[TEXT BLOCK]
◇ ◇ ◇ ◇
3. Christmas Break.  Soon.  Soon.  Soon.
4. Kindness.  It gets a little under-rated, and sort of smooshed under the big calls for Change and Justice.  It gets pushed aside sometimes by Righteous Indignation.  But Kindness needs its own time in the center.
5. How these children are growing and changing and becoming themselves.  It’s terrifying (No!  Where’s my little tyke?) but so beautiful to watch.  Just now, a small person came to tell me something, and I didn’t entirely recognize his face as he spoke.  Some new, older child is emerging.  Even the loss of a teeny tiny baby tooth shifts the way he looks, the way he speaks.

Salaam, Shalom, Peace.
◇ ◇ ◇ ◇
[RAW DATA]
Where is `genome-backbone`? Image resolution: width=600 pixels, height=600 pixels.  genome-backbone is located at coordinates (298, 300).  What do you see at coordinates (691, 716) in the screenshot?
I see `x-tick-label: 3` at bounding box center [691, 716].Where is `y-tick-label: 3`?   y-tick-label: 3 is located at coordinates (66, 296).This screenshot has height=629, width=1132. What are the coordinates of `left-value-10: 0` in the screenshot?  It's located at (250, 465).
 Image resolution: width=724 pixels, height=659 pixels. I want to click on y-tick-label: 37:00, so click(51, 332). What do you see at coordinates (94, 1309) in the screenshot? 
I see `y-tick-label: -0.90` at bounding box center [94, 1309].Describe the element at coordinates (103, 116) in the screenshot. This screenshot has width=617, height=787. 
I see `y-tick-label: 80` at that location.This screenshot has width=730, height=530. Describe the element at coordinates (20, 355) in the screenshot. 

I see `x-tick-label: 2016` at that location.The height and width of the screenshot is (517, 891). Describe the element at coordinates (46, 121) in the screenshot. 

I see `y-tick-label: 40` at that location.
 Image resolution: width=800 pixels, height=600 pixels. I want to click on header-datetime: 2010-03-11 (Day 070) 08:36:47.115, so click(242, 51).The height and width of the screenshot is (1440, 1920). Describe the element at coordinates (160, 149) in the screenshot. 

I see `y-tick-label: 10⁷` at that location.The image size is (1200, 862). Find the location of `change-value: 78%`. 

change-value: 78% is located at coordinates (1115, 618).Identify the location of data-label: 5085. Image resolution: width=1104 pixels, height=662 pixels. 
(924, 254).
◇ ◇ ◇ ◇
[REQUIRED ACTION]
Write out the numbered list above word for word, from "4. Kindness.  It" to "in the center.".

[EXERCISE RESULT]
4. Kindness.  It gets a little under-rated, and sort of smooshed under the big calls for Change and Justice.  It gets pushed aside sometimes by Righteous Indignation.  But Kindness needs its own time in the center.